What all of this means, says David A. Raichlen, an anthropologist at the University of Arizona and an author of a new article about the evolution of human brains appearing in the January issue of Proceedings of the Royal Society Biology, is that physical activity may have helped to make early humans smarter.

“We think that what happened” in our early hunter-gatherer ancestors, he says, is that the more athletic and active survived and, as with the lab mice, passed along physiological characteristics that improved their endurance, including elevated levels of BDNF. Eventually, these early athletes had enough BDNF coursing through their bodies that some could migrate from the muscles to the brain, where it nudged the growth of brain tissue.

Those particular early humans then applied their growing ability to think and reason toward better tracking prey, becoming the best-fed and most successful from an evolutionary standpoint.
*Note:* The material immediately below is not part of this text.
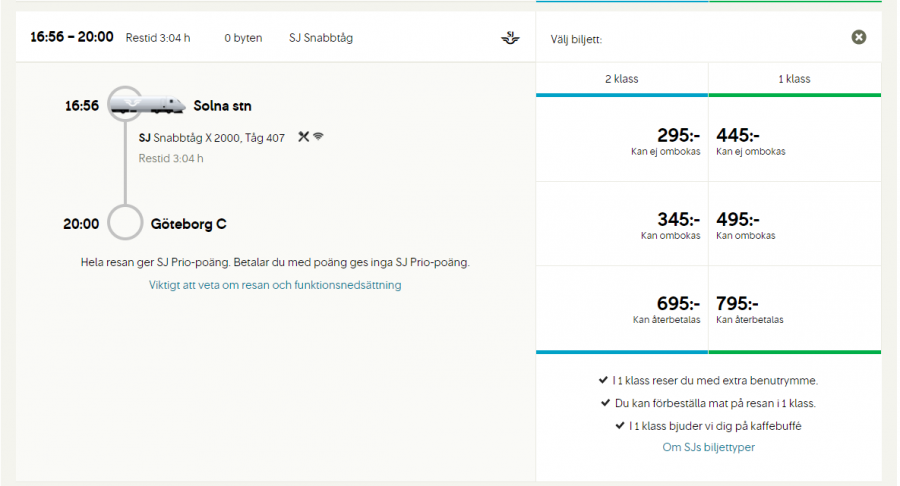Switch to the 1 klass column tab
Screen dimensions: 900x486
pos(794,79)
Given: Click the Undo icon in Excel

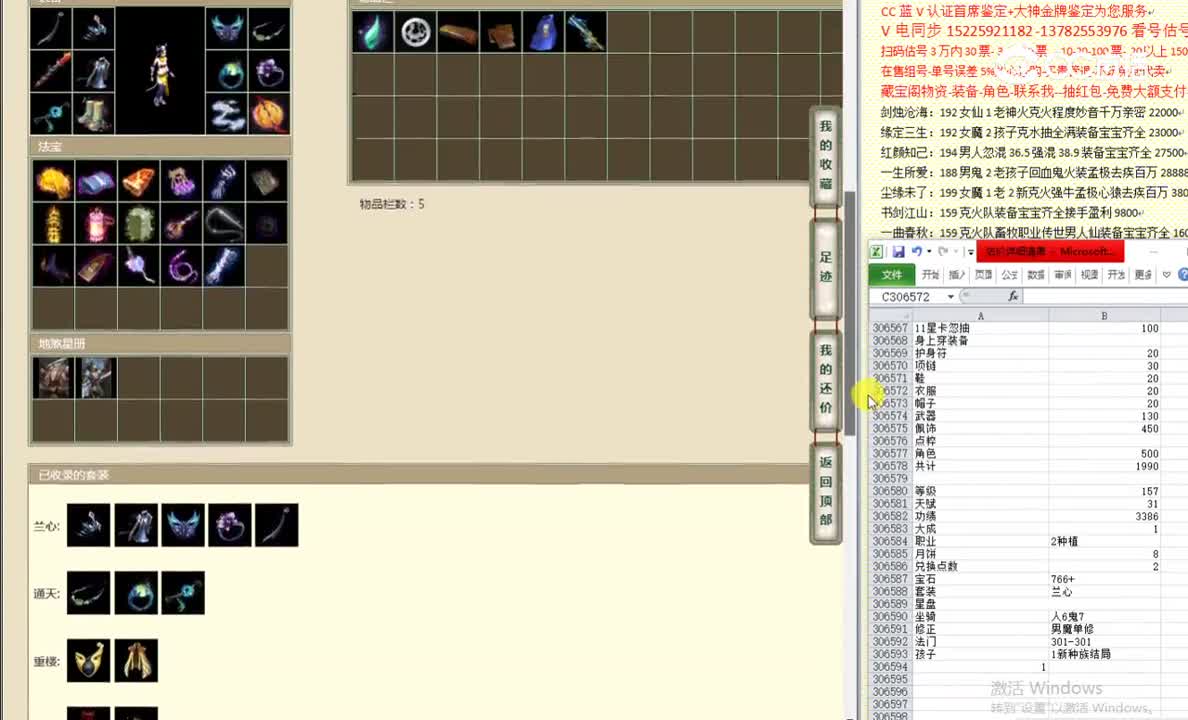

Being in motion made them smarter, and being smarter now allowed them to move more efficiently.

And out of all of this came, eventually, an ability to understand higher math and invent iPads. But that was some time later.

The broad point of this new notion is that if physical activity helped to mold the structure of our brains, then it most likely remains essential to brain health today, says John D. Polk, an associate professor of anthropology at the University of Illinois at Urbana-Champaign, and co-author, with Dr. Raichlen, of the new article.

And there is scientific support for that idea. Recent studies have shown, he says, that “regular exercise, even walking,” leads to more robust mental abilities, “beginning in childhood and continuing into old age.”

Of course, the hypothesis that jogging after prey helped to drive human brain evolution is just a hypothesis, Dr. Raichlen says, and almost unprovable.

But it is compelling, says Harvard’s Dr. Lieberman, who has worked with the authors of the new article. “I fundamentally agree that there is a deep evolutionary basis for the relationship between a healthy body and a healthy mind,” he says, a relationship that makes the term “jogging your memory” more literal than most of us might have expected and provides a powerful incentive to be active in 2013.